Reproduce every line of the data below verbatim, leaving out the pictures.

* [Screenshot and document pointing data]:
◇ ◇ ◇ ◇
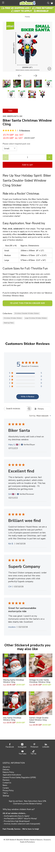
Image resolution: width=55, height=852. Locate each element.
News (5, 785)
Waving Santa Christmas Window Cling (13, 681)
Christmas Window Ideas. (13, 295)
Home (27, 17)
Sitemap (6, 796)
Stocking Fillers (9, 323)
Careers (6, 788)
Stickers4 (13, 840)
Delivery (6, 769)
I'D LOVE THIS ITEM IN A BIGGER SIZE (27, 303)
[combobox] (40, 415)
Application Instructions (12, 775)
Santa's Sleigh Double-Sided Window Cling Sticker (39, 719)
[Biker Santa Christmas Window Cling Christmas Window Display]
◇ ◇ ◇ ◇
* [RESPONSE BELOW]:
Image resolution: width=55, height=852. Locate each element.
News (5, 785)
Waving Santa Christmas Window Cling (13, 681)
Christmas Window Ideas. (13, 295)
Home (27, 17)
Sitemap (6, 796)
Stocking Fillers (9, 323)
Careers (6, 788)
Stickers4 (13, 840)
Delivery (6, 769)
I'D LOVE THIS ITEM IN A BIGGER SIZE (27, 303)
[combobox] (40, 415)
Application Instructions (12, 775)
Santa's Sleigh Double-Sided Window Cling Sticker (39, 719)
[Biker Santa Christmas Window Cling Christmas Window Display]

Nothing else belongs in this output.